Instructions for the task:
The string "Switch" appears in some lines of the entries that follow; copy each such line.

Data shown:
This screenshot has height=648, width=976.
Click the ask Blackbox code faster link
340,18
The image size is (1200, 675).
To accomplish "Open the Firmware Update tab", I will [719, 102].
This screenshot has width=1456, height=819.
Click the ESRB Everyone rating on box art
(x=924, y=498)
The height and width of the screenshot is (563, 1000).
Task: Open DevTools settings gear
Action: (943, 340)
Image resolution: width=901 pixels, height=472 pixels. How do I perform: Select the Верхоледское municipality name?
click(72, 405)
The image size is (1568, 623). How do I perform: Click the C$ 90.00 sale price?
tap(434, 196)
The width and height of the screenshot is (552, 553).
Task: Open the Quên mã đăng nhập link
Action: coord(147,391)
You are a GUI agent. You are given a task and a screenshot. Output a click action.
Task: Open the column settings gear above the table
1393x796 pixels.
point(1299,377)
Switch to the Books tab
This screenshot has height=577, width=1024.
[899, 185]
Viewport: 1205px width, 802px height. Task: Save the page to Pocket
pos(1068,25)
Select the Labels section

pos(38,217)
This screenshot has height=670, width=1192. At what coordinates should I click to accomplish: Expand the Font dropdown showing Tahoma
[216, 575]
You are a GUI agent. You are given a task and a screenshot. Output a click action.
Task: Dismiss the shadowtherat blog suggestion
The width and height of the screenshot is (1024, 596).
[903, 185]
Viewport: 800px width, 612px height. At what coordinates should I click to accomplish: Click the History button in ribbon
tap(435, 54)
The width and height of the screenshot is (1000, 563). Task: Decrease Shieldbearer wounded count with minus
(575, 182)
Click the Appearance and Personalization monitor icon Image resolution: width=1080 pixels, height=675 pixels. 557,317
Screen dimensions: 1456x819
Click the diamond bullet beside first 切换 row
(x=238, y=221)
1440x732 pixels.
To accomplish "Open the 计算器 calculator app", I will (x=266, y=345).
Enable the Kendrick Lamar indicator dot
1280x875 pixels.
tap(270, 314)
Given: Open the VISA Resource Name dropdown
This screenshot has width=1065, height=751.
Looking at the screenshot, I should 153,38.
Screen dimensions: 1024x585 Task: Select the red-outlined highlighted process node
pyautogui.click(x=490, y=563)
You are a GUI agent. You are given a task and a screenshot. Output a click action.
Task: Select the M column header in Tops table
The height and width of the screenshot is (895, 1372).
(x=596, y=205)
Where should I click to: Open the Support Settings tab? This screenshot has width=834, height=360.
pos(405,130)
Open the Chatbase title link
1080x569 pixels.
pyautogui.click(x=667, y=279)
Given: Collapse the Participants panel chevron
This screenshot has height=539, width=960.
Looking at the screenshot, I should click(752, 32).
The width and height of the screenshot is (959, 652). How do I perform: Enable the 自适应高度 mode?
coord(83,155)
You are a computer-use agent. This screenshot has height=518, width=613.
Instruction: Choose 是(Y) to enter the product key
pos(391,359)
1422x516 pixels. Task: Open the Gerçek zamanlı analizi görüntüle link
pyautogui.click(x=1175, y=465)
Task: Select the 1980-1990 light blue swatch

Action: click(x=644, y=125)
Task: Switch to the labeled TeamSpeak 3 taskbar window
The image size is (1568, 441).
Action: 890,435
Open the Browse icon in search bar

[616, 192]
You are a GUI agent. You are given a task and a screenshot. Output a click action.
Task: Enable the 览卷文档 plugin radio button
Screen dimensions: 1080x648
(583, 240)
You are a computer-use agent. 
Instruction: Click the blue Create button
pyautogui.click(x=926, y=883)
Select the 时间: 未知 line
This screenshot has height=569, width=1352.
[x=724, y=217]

Expected answer:
Switch to the Books tab
Task: Switch to the labeled TeamSpeak 3 taskbar window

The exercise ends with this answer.